8: Son Günler 🕊

3.3K 377 338
                                    


Oy vermeyi unutmayınızzz
~İyi okumalar~

♫ Suzume & Toaka - Radwimps


Hiç dünyadaki varlığınızın anlamsız olduğunu düşündüğünüz oldu mu?

Ben birkaç dakikadır, dört duvarın arasında bu düşüncede kaybolup duruyordum.

Yutkunmak geliyordu içimden ama üzerimde bu isteğimi gerçekleştiremeyecek kadar ağır bir yorgunluk vardı. Boğazıma yok edemediğim bir yumru yerleşmişti.

Her şey çok saçma ve anlamsızdı.

İnsanlar kaderlerini bilmezlerdi ama ben biliyordum işte.
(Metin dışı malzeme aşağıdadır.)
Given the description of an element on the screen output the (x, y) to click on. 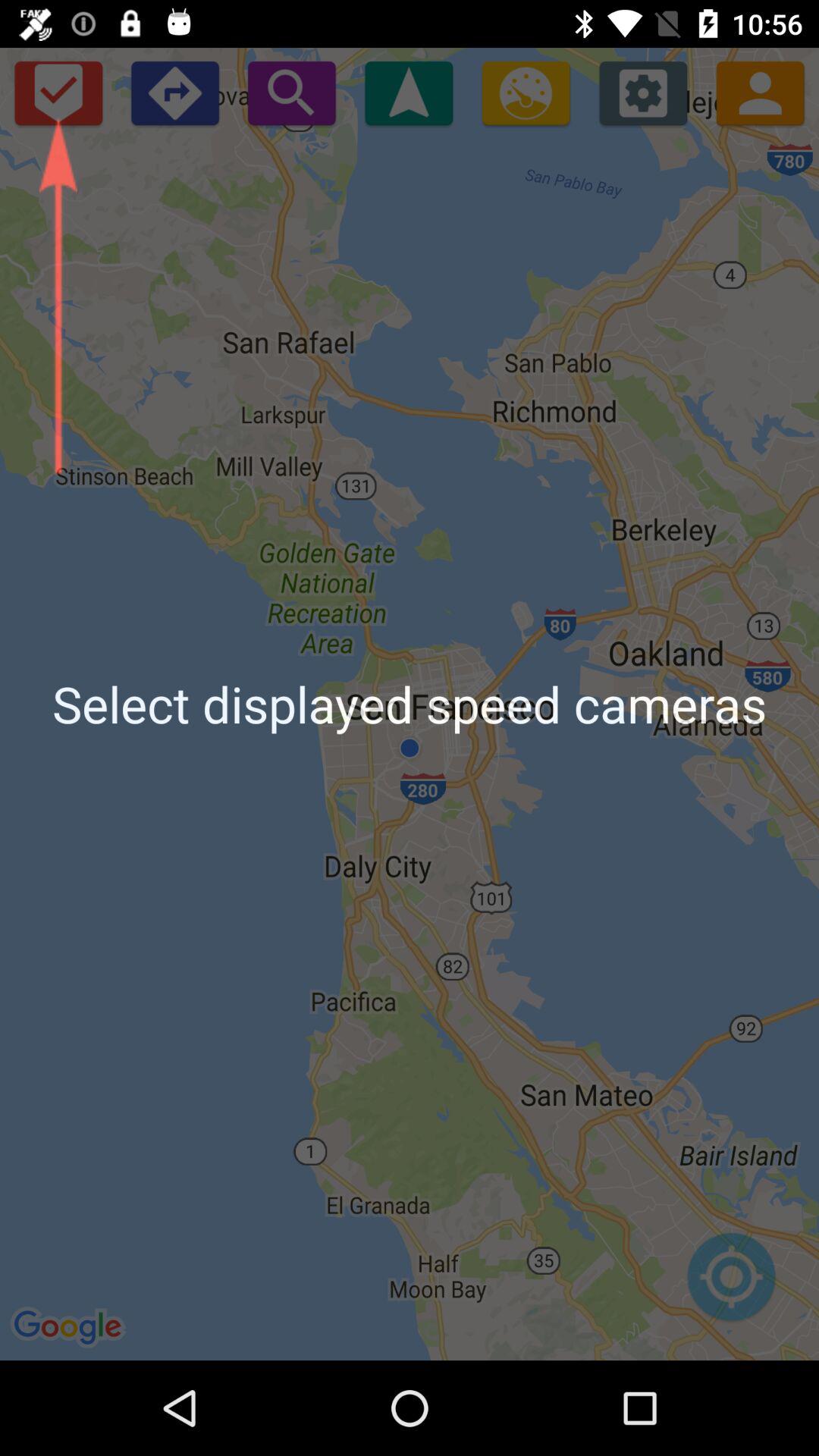
launch app above the select displayed speed (760, 92)
Given the description of an element on the screen output the (x, y) to click on. 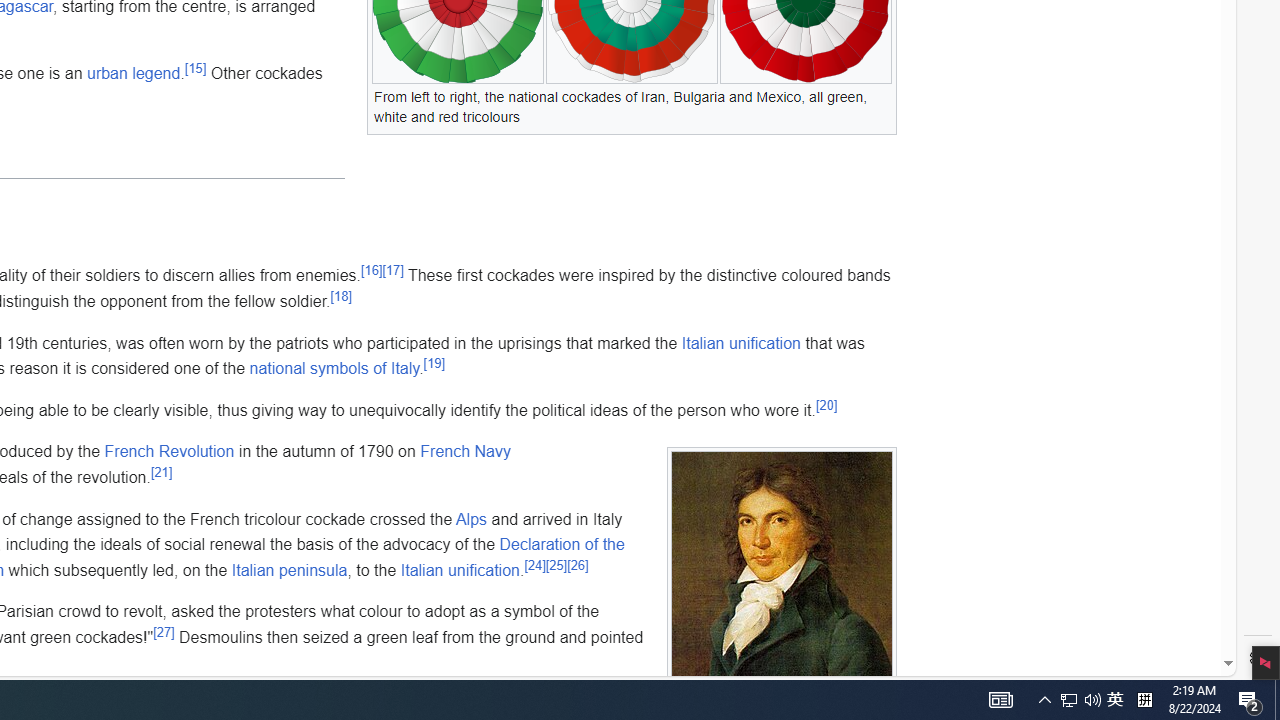
national symbols of Italy (334, 369)
[25] (556, 565)
French Revolution (169, 451)
Alps (470, 518)
Given the description of an element on the screen output the (x, y) to click on. 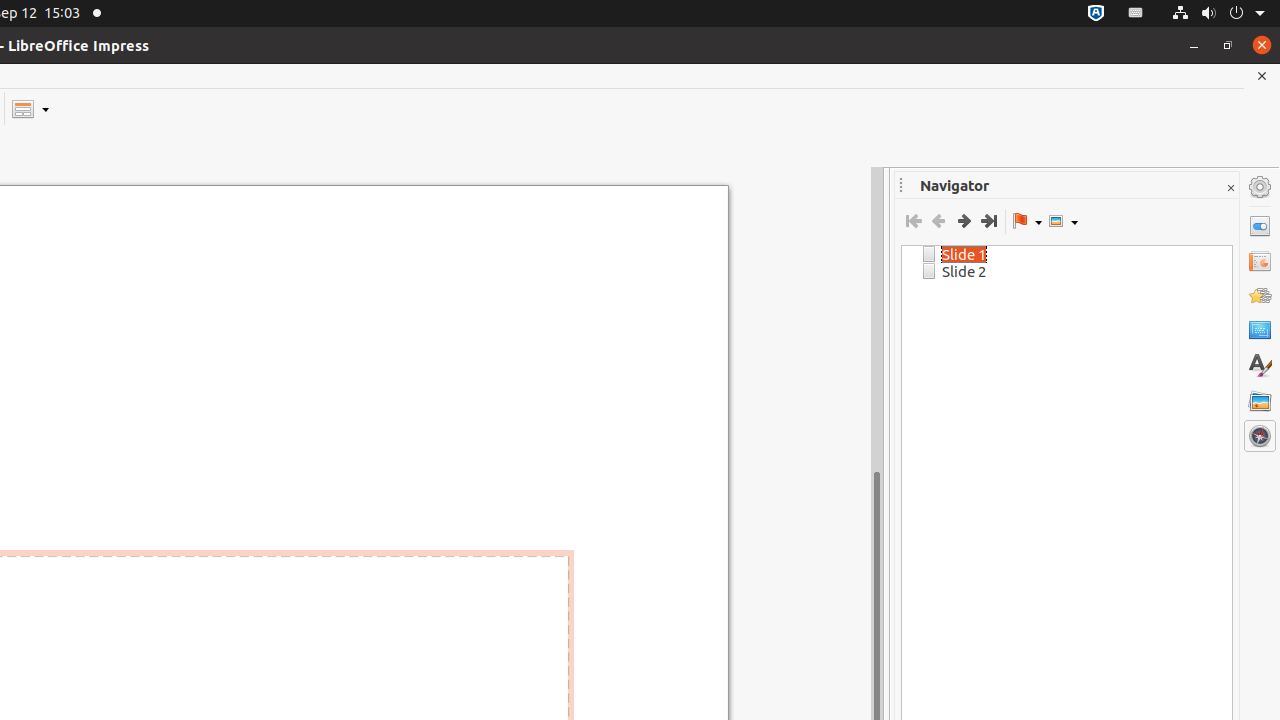
Styles Element type: radio-button (1260, 366)
Show Shapes Element type: push-button (1063, 221)
:1.21/StatusNotifierItem Element type: menu (1136, 13)
Drag Mode Element type: push-button (1027, 221)
Animation Element type: radio-button (1260, 296)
Ne zaman öleceğimizi bilerek yaşamak gibiydi bu. Neredeyse yaşayacağım her şey aile tarafindan çizilmişti: Taehyung doğacak, Taehyung herkesten uzakta köleden farksız insanların arasında ağır eğitimlerden geçecek, Taehyung başa gelecek ve aile kurallarına uygun ilerleyecek, bu kurallar dışına çıkmayacak, ailenin istediği kişi ile evlenecek, Taehyung baba olacak, kendisi gibi kaderi belli olan bir varlığın dünyaya gelmesini sağlayacak...

Yaşamak bu muydu?

Kendi hayatım hakkında hiçbir kararı öz irademle veremediğim şey miydi?

Ünlü psikolog Rollo May, insanın kendi yaşam çizgisini oluşturması için çeşitli sorumlulukları yine kendisinin alması gerektiğini savunurdu. Benimse kendi adıma sorumluluk almam söz konusu dahi olamazdı. Yaşam çizgim ise sanki şahsım dışında herkesin avuçları arasındaydı.

"Taehyung?"

Duyduğum o kadifemsi ses ile kucağımda duran ellerime bakmaya son verdim. Derin bir nefes almıştım önce. Sonra başımı çevirip dakikalardır benimle birlikte aynı pozisyonda hayatı sorgulayan yoldaşıma baktım. Gülümsemişti anında, sanki kendisinin de canı yanmıyormuş gibi.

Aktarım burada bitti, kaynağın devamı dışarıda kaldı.